What this task involves:
Beneath this task are records; print exactly the stretch of them from the line with "[Universal Music Store Argentina] (187, 142)" through the line with "[Abrir menú de navegación] (38, 142)", both ends included.

[Pixel coordinate grounding data]
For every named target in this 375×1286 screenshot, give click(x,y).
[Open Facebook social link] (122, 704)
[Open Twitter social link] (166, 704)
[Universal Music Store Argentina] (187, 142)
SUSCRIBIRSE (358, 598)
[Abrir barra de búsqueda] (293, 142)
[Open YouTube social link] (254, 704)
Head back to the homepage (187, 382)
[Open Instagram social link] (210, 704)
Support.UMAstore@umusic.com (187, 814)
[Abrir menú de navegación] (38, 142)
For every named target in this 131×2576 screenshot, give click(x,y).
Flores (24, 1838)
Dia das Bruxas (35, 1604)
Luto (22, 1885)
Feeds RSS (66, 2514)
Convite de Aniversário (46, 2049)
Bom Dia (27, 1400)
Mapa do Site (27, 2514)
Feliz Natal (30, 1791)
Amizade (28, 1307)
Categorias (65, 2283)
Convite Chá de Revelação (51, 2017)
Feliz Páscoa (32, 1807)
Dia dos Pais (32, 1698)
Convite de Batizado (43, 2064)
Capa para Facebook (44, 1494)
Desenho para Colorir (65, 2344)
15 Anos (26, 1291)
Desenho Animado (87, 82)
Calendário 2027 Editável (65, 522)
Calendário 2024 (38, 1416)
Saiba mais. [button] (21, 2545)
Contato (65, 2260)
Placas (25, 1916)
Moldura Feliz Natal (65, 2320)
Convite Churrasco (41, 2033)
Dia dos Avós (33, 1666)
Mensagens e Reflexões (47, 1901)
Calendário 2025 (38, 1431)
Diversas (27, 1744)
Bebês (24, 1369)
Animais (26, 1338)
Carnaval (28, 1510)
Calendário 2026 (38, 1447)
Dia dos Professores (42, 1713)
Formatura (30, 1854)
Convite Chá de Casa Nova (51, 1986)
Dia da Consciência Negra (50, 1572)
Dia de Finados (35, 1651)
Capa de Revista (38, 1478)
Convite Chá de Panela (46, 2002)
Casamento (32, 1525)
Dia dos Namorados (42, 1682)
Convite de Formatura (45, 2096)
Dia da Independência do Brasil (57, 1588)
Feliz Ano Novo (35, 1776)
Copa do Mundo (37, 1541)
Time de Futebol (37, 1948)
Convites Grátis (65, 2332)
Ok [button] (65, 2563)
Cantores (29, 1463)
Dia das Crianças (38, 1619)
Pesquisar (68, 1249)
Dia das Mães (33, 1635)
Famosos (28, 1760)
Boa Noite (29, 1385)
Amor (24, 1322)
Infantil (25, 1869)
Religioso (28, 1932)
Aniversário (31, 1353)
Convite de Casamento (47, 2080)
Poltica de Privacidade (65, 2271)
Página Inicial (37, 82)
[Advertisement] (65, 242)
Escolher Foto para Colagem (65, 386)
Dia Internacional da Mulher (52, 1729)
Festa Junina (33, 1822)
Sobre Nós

Response box:
[Universal Music Store Argentina] (187, 142)
SUSCRIBIRSE (358, 598)
[Abrir barra de búsqueda] (293, 142)
[Open YouTube social link] (254, 704)
Head back to the homepage (187, 382)
[Open Instagram social link] (210, 704)
Support.UMAstore@umusic.com (187, 814)
[Abrir menú de navegación] (38, 142)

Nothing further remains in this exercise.